| Source material |
········
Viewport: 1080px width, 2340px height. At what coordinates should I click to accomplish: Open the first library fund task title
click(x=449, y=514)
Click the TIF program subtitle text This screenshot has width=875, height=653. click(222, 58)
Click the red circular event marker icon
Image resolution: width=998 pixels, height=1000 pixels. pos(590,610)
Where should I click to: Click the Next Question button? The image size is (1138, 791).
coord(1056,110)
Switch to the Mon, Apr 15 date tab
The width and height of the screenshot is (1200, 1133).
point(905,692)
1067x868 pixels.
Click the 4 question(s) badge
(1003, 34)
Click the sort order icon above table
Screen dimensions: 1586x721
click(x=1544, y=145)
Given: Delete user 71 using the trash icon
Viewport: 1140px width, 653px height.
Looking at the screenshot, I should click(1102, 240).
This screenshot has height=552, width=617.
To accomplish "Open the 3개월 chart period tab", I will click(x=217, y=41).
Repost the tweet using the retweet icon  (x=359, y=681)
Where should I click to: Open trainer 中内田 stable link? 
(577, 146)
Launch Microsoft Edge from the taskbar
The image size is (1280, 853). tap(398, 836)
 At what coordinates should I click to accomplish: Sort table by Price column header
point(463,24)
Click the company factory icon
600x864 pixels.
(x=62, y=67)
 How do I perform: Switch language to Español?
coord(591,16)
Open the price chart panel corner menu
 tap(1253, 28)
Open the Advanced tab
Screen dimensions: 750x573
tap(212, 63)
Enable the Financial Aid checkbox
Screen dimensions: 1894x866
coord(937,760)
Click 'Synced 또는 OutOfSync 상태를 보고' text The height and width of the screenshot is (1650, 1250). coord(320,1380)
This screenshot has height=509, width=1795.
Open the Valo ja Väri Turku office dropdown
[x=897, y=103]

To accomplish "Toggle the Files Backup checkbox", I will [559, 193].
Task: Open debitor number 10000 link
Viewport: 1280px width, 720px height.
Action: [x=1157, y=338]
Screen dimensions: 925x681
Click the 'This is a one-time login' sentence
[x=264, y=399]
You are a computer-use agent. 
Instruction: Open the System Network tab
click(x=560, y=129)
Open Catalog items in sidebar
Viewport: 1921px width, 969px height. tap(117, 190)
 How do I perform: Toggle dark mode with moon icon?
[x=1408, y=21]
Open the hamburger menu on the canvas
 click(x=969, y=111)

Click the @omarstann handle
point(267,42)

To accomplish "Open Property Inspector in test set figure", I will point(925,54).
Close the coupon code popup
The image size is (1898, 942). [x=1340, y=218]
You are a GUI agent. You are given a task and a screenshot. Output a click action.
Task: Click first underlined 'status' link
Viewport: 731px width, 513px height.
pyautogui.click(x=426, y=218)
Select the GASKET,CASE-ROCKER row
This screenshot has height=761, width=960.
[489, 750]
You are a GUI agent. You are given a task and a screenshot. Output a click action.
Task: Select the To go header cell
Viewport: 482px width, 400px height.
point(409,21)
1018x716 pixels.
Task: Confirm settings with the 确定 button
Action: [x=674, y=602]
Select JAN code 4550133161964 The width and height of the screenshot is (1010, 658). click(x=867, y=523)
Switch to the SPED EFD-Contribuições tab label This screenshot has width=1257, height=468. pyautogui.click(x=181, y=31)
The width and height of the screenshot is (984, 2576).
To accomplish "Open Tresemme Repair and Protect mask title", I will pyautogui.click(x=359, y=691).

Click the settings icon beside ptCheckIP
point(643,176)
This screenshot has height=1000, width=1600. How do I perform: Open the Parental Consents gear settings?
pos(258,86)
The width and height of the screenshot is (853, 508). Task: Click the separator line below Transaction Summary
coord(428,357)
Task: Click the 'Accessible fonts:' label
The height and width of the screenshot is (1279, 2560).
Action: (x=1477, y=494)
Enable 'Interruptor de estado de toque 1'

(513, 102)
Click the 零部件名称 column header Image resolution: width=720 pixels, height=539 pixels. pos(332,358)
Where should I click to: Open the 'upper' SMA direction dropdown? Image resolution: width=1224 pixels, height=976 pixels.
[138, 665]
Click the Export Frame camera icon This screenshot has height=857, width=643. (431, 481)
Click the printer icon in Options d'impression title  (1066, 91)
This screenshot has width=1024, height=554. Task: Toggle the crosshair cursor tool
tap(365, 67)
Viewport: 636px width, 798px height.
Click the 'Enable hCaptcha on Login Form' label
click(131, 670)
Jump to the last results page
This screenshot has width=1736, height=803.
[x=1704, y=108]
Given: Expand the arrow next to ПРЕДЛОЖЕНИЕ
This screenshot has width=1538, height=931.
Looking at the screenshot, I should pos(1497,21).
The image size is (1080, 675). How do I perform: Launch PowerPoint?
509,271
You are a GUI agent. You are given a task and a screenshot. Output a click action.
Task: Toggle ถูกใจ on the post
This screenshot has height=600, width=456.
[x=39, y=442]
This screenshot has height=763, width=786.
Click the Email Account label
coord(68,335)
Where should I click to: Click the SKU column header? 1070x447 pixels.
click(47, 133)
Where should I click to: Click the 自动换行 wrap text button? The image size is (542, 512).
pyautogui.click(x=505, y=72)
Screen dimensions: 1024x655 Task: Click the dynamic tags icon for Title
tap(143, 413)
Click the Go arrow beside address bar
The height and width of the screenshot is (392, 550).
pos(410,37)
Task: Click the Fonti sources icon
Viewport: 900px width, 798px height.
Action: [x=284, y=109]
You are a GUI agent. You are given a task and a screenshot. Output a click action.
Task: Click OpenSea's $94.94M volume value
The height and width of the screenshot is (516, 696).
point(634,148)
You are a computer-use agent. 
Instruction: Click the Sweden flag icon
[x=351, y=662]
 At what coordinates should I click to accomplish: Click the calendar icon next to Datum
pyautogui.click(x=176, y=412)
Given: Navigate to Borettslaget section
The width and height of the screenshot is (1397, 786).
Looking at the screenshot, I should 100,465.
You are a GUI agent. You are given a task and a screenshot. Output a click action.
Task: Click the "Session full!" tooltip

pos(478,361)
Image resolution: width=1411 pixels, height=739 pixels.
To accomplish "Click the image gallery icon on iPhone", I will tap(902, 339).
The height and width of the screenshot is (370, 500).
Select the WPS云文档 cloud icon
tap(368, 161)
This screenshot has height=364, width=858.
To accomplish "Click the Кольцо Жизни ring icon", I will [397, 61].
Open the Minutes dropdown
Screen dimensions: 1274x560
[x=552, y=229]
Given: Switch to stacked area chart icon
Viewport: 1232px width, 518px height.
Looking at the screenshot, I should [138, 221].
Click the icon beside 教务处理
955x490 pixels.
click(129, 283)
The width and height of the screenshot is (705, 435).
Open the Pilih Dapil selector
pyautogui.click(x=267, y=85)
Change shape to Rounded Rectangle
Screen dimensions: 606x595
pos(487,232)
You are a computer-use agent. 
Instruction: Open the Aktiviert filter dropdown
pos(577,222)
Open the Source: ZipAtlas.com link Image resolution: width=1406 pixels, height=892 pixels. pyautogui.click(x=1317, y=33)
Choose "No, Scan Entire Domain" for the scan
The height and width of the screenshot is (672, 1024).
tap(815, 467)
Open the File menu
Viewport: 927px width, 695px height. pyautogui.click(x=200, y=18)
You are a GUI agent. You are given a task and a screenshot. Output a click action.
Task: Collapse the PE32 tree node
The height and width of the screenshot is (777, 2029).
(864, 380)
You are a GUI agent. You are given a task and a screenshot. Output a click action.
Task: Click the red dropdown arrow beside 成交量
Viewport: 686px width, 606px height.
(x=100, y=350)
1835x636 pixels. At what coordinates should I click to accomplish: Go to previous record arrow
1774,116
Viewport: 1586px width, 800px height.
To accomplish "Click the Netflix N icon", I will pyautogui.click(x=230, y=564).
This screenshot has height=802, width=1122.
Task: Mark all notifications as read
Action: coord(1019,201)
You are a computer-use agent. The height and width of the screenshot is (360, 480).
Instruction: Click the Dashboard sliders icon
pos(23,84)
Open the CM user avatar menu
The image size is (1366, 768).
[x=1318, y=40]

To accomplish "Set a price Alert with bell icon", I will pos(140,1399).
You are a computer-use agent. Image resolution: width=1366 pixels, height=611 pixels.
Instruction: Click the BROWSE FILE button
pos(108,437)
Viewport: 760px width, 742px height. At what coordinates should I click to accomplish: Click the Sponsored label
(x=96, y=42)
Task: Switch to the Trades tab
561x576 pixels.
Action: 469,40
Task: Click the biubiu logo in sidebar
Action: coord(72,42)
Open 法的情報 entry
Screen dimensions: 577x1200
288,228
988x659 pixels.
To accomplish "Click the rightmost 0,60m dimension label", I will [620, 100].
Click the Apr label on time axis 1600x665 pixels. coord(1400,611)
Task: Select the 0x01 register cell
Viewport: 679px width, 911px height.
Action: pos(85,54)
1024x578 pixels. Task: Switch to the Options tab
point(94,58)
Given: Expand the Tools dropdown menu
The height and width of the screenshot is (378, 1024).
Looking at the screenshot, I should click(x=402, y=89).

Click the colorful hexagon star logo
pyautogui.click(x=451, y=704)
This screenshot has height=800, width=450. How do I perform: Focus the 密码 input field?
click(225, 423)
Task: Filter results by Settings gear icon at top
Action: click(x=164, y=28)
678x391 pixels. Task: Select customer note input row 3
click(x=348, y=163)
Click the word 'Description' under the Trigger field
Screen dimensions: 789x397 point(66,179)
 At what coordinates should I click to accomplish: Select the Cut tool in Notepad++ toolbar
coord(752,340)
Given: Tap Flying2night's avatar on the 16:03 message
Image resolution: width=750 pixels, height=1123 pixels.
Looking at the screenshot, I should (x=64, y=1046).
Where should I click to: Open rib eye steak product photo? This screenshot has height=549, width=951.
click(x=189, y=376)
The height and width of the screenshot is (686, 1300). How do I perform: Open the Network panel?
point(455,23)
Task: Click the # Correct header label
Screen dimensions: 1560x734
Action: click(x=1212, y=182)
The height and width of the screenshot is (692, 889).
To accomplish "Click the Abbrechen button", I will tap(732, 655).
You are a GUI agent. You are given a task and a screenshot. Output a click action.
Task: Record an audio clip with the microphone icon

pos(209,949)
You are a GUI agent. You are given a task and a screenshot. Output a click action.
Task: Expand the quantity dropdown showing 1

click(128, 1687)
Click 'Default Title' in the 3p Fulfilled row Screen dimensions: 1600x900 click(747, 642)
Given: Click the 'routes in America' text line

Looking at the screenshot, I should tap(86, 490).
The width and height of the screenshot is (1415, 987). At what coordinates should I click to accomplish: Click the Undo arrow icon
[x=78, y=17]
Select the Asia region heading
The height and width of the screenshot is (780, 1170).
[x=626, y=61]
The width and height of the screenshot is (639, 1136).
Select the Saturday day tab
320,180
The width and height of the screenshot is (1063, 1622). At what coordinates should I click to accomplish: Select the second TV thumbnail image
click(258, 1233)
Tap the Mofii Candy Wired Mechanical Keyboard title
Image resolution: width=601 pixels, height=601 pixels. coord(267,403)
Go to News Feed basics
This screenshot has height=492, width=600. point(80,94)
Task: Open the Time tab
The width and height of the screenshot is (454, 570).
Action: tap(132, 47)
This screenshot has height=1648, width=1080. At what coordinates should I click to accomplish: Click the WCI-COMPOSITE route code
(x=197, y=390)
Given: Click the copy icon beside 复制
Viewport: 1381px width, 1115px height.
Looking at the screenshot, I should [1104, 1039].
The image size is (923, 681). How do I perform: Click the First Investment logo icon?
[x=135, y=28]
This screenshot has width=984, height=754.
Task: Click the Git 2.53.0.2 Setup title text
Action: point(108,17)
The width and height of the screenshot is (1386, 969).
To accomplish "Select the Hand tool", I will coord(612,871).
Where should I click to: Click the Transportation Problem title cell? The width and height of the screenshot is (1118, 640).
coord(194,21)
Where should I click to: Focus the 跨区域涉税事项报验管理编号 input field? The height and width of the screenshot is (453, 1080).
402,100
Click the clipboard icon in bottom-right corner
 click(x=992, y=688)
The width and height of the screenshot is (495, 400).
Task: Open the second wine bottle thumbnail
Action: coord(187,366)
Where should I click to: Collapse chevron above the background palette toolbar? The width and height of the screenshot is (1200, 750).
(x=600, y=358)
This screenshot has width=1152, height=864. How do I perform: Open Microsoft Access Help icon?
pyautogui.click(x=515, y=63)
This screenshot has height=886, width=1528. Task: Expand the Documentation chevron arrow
········
| Your task |
Above are the records; from them, give again exactly the lines from the one containing "Enable the Financial Aid checkbox" through the one containing "Screen dimensions: 925x681", both included.

| Result of the task |
Enable the Financial Aid checkbox
Screen dimensions: 1894x866
coord(937,760)
Click 'Synced 또는 OutOfSync 상태를 보고' text The height and width of the screenshot is (1650, 1250). coord(320,1380)
This screenshot has height=509, width=1795.
Open the Valo ja Väri Turku office dropdown
[x=897, y=103]

To accomplish "Toggle the Files Backup checkbox", I will [559, 193].
Task: Open debitor number 10000 link
Viewport: 1280px width, 720px height.
Action: [x=1157, y=338]
Screen dimensions: 925x681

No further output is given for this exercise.